Having run broadly west to east from Roding Valley through Chigwell to Grange Hill, the Hainault loop turns to the south to reach Hainault station. The depot is situated to the west of the loop, with the northern entrance turning off from the Central Line a little to the south of Grange Hill. Access to the loop at the southern end of the depot is to the north of Hainault station. The border between the county of Essex and the London Borough of Redbridge runs along the line of the railway from Grange Hill, and then runs along the western perimeter fence, before turning to the west before reaching the southern end of the site. Part of the depot site was in Essex until boundary alterations in 1998.

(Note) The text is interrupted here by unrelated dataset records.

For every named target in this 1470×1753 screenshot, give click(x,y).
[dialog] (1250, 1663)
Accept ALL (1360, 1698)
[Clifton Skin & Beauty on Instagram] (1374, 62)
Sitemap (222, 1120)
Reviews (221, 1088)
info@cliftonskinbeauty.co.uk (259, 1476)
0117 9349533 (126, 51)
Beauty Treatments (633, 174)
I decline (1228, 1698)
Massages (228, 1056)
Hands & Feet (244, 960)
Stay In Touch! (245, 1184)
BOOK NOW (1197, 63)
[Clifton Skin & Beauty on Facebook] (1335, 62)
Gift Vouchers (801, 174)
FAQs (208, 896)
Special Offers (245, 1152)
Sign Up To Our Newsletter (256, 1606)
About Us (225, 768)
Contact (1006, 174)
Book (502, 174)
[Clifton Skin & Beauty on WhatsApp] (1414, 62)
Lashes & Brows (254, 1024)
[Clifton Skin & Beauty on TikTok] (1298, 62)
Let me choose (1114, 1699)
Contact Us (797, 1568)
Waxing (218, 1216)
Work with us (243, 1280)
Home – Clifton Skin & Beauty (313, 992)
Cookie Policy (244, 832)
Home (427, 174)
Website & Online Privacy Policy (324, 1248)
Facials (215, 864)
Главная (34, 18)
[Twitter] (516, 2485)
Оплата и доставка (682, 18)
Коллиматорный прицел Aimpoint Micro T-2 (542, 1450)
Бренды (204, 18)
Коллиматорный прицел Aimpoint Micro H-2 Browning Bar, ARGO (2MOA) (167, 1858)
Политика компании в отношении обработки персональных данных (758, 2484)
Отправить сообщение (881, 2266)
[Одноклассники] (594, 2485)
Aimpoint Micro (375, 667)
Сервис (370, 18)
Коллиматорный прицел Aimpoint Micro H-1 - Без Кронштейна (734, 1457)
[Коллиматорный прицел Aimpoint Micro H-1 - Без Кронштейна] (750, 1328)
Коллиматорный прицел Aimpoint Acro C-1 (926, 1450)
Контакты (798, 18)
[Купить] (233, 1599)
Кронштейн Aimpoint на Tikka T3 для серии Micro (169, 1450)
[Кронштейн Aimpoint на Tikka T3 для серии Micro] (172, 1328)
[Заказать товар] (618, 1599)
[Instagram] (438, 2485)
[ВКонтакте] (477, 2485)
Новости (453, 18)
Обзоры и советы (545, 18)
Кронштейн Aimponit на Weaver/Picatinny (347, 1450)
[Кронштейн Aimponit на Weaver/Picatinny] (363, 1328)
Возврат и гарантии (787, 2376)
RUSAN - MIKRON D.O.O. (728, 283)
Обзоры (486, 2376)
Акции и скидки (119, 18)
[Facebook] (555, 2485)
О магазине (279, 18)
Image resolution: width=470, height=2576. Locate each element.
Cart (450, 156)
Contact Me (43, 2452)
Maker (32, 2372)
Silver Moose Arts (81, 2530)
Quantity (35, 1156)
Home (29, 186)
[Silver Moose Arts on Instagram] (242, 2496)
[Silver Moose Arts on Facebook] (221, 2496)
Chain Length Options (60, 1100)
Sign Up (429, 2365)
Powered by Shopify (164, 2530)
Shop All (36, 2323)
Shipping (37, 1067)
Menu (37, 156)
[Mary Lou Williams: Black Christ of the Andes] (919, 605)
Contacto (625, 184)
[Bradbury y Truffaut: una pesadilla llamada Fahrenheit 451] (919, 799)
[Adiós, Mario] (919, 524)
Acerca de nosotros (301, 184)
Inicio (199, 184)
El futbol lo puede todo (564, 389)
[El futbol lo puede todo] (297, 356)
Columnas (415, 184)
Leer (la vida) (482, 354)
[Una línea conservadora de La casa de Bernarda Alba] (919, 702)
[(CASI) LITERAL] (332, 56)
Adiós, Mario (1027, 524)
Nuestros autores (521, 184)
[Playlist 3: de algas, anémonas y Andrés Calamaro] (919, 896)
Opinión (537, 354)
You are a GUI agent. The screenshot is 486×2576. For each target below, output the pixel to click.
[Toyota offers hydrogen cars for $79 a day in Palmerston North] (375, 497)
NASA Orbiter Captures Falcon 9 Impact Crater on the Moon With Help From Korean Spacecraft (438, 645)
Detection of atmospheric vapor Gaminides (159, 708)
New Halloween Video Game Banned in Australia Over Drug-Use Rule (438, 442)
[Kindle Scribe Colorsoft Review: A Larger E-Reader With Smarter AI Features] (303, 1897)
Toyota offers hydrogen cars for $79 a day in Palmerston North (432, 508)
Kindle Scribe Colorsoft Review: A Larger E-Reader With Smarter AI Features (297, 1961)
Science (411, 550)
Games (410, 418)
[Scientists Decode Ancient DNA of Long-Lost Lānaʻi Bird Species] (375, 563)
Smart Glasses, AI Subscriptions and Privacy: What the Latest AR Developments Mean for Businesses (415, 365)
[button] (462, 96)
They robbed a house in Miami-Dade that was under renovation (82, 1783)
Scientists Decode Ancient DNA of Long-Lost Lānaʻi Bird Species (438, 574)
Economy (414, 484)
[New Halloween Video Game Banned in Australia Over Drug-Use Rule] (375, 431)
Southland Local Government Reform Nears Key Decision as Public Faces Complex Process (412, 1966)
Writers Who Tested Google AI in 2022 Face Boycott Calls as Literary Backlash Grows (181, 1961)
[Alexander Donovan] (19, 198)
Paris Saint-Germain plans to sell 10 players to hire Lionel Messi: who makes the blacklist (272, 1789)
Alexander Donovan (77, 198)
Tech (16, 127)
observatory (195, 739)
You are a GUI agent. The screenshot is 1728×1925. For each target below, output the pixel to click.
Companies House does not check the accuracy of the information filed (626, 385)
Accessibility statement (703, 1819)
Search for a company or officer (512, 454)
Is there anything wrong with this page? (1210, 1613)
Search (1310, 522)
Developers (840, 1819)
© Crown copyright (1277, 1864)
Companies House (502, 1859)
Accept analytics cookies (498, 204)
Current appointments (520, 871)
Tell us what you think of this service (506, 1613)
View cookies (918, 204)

The basic layout of the depot has changed very little throughout its history. In 2002, there was a train washing line immediately to the west of the service lines, followed by fifteen open-air sidings for stabling trains. To the west of those was a 9-road shed for stabling, and a couple of sidings near the administration block. Four of the carriage shed lines were only accessible from the northern end, while the westernmost five were through roads, which converged to run through a 3-road cleaning shed, further to the south. A second train washing machine was located to the south of that on one of the exit roads. The 1938 Ordnance Survey map shows the carriage shed, with the tracks at the northern end, and some of the stabling sidings next to the carriage shed. The structure of the cleaning shed is shown, but no tracks are connected to it.